Die Initiative sei zweifach motiviert, so Wiedemann: Es sei zwar richtig, dass man den Holocaust nicht relativieren soll. Man solle aber auch den Kolonialismus nicht banalisieren, gleichzeitig solle es für einen so hoch geachteten Afrikaner wie Mbembe Meinungsfreiheit in Deutschland geben.

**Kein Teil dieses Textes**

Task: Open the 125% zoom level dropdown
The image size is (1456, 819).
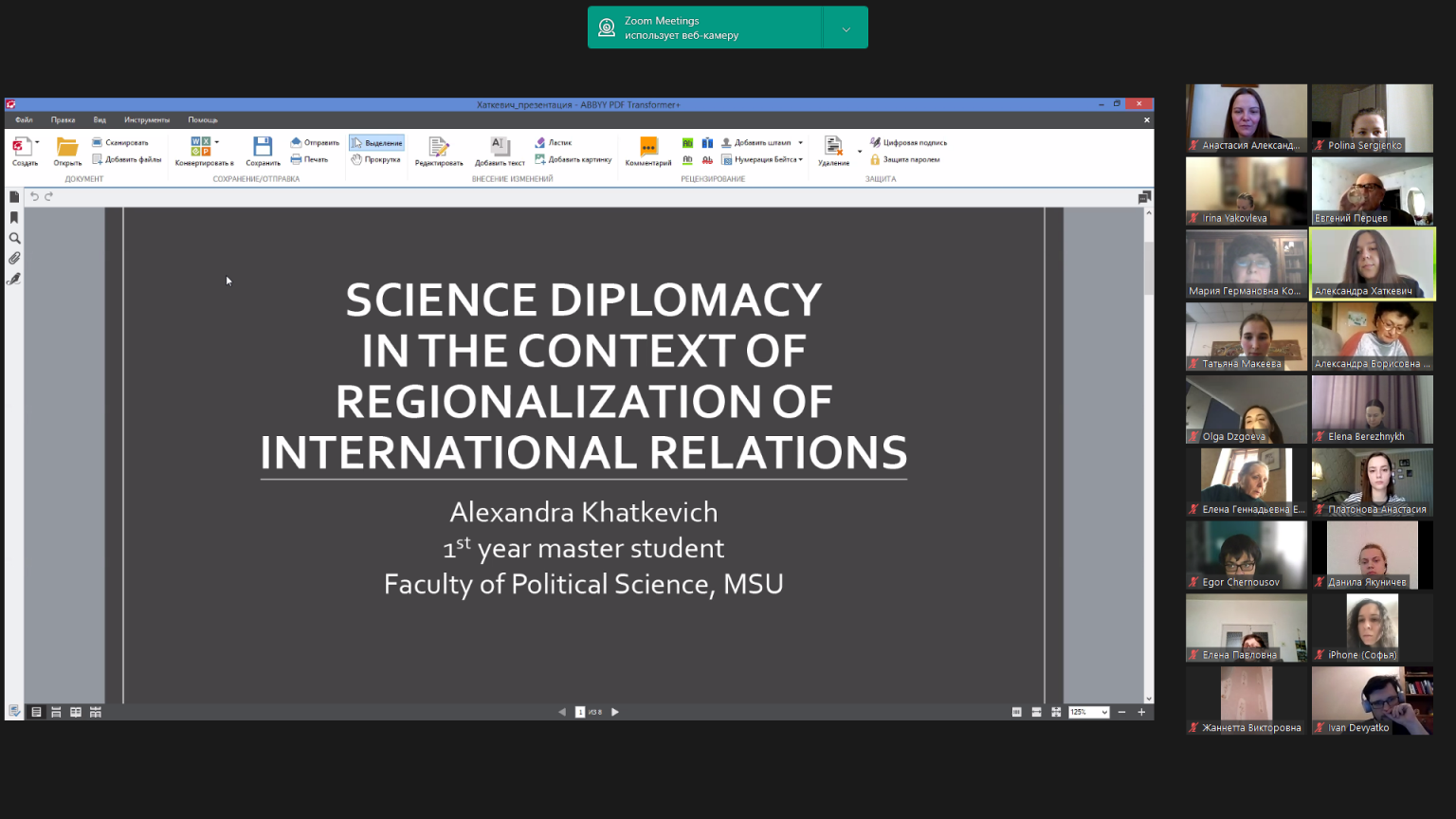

Der Brief stelle zugleich aber auch eine Art Erinnerung dar, dass es noch offene Rechnungen und eine Pflicht zur Wiedergutmachung für alle Arten von Unrecht gebe, sagt Wiedemann. Es werde daran erinnert, dass es immer noch um die Rückgabe von Artefakten aus europäischen Museen und menschlichen Gebeinen gehe. Vor diesem Hintergrund stünde es Deutschland nicht gut zu Gesicht, als Moralprediger jemandem gegenüberzutreten, der einer ehemaligen deutschen Kolonie entstamme.
Dabei müsse man aber berücksichtigen, dass es in Afrika nur eine ungefähre Kenntnis der hierzulande geführten Debatte geben könne, sagt Wiedemann.
"Was es bedeutet, wenn ein nordrhein-westfälischer FDP-Politiker einen Vorwurf erhebt, das kann man wahrscheinlich in Afrika nicht unbedingt einschätzen. Und deshalb wird eher der Fokus darauf gelegt, dass es auch rechtsextreme Gruppen sind, die hier eine Kampagne gegen Mbembe gemacht haben. Das verkennt etwas, wie stark diese Dinge aus der Mitte der Gesellschaft heraus gekommen sind."